*** Opening of DATA TO PROCESS ***
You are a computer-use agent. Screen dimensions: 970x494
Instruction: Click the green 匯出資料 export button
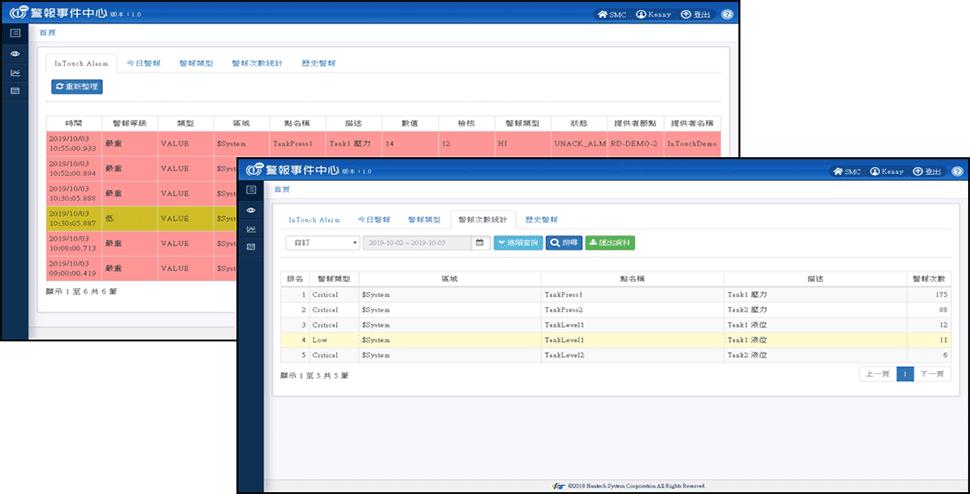(609, 243)

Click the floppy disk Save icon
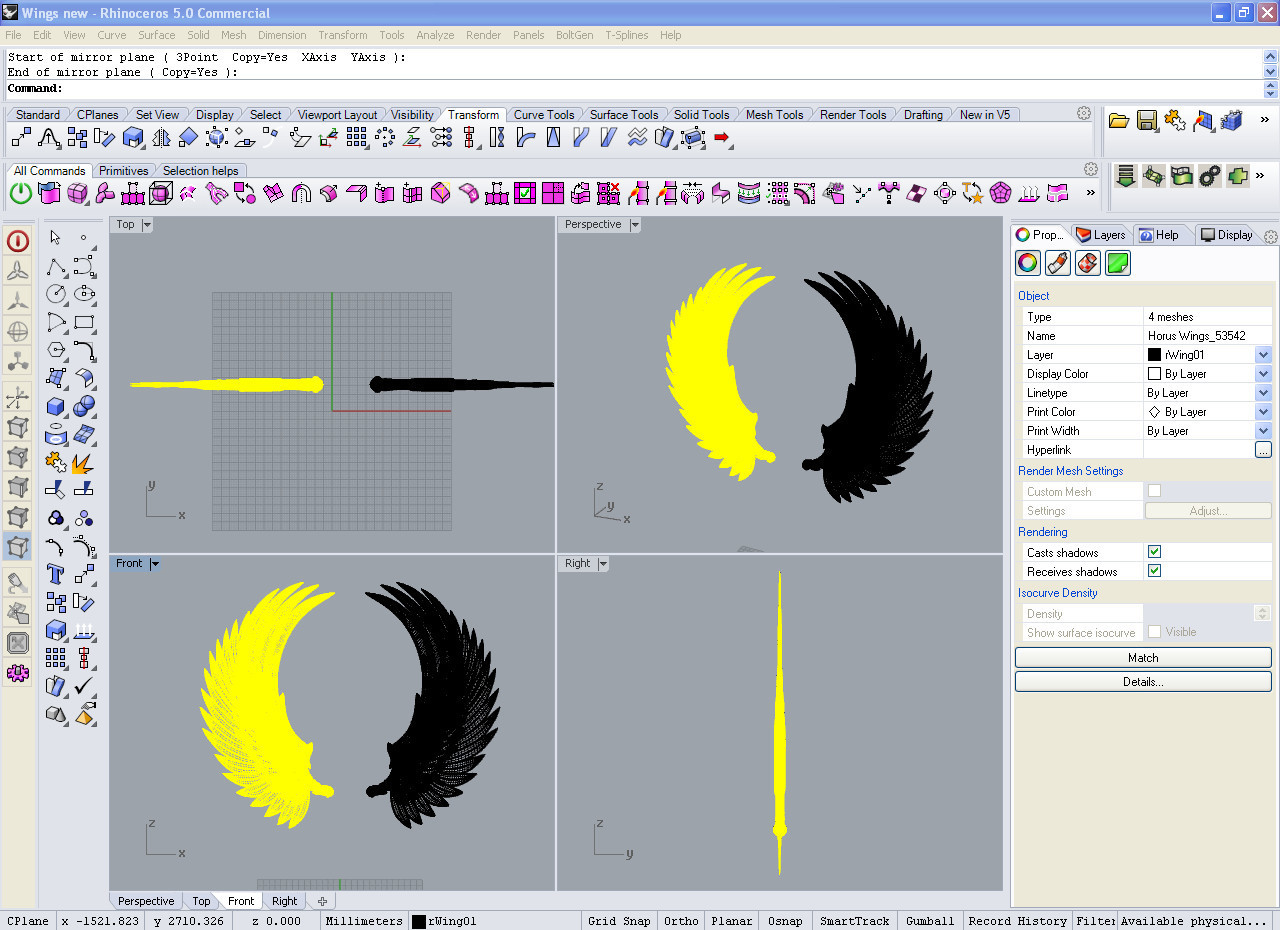click(1147, 121)
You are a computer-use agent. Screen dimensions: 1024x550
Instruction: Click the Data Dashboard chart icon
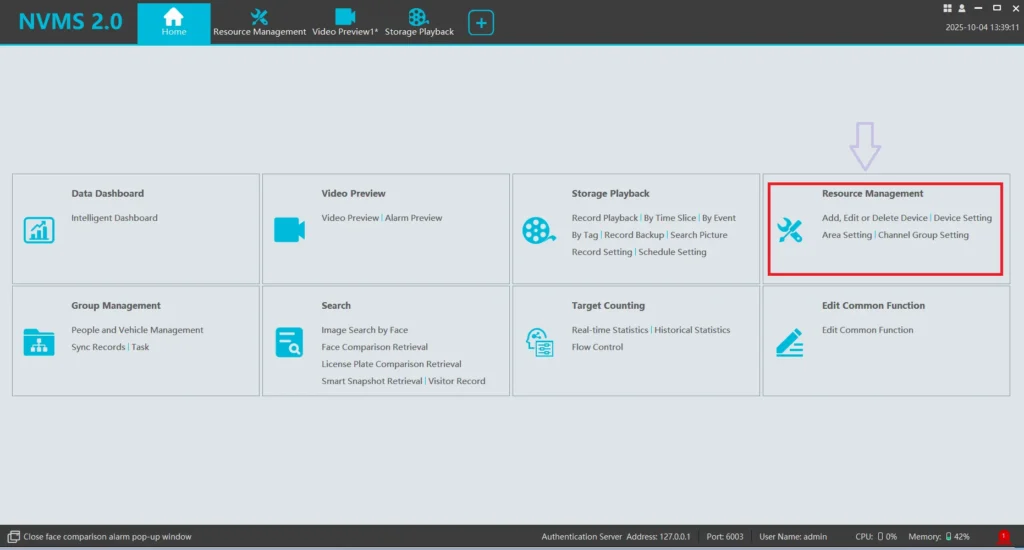coord(39,230)
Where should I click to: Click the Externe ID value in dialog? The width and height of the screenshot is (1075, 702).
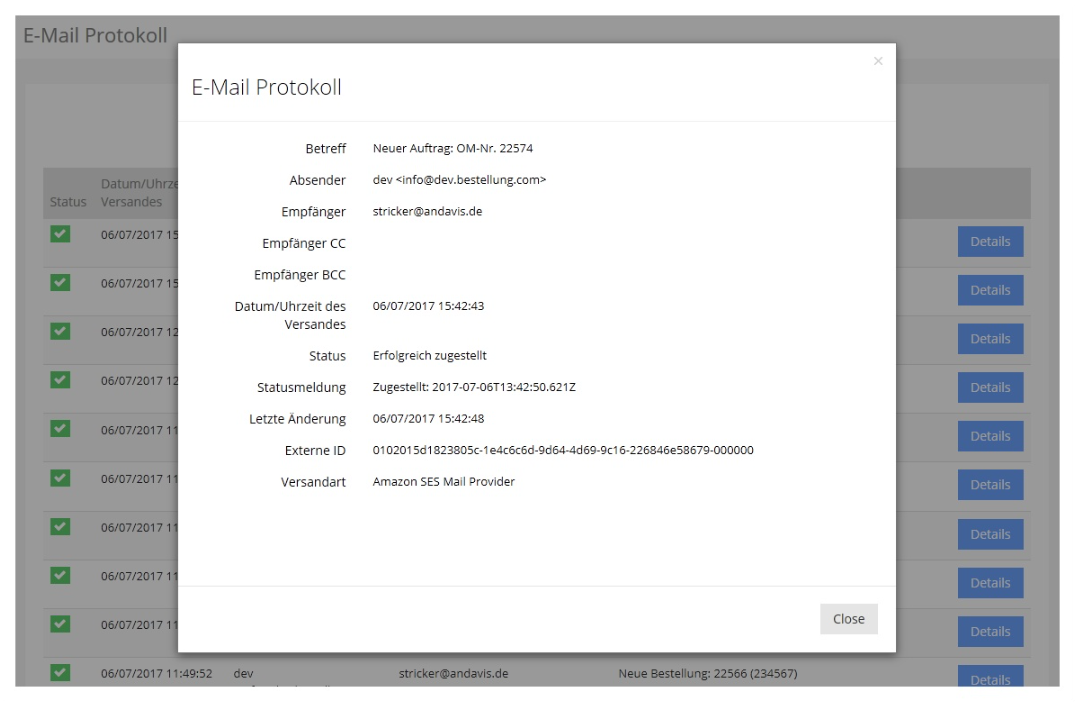click(x=562, y=450)
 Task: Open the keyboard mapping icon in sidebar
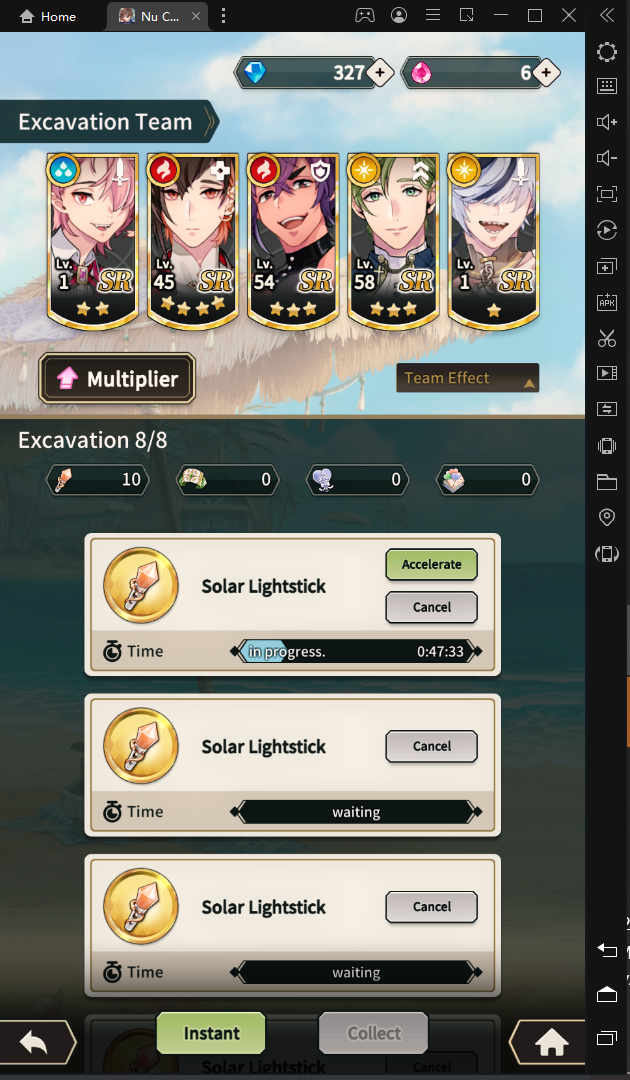pyautogui.click(x=607, y=86)
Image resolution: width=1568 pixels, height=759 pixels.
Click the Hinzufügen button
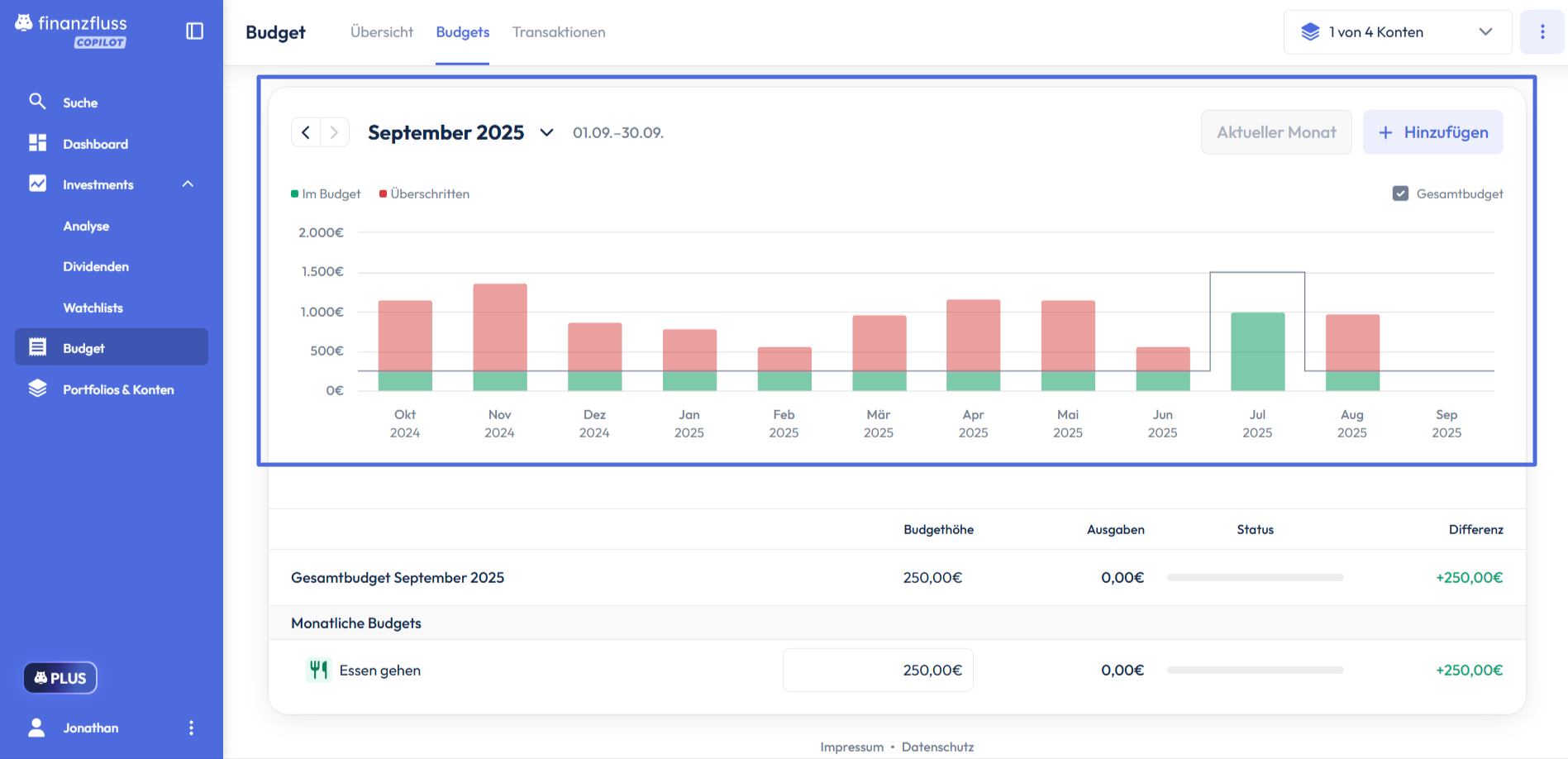coord(1432,132)
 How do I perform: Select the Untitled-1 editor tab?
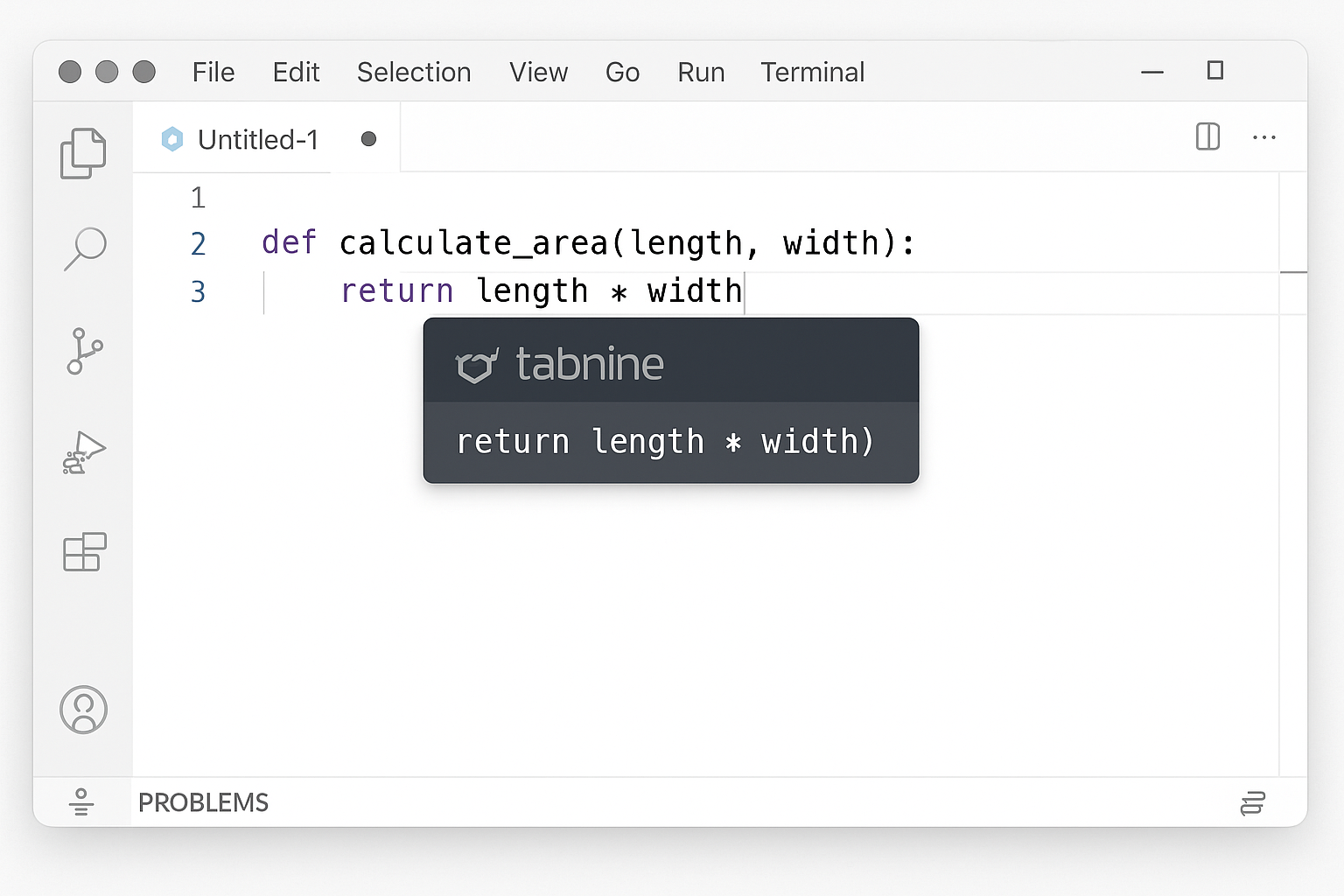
*** Close of DATA TO PROCESS ***
◆ WORK TO COMPLETE ◆
If a line above holds the string "agent", copy it out.

◆ WRITTEN ANSWER ◆
You are a computer-use agent. Screen dimensions: 970x494
You are a computer-use agent. Screen dimensions: 1024x550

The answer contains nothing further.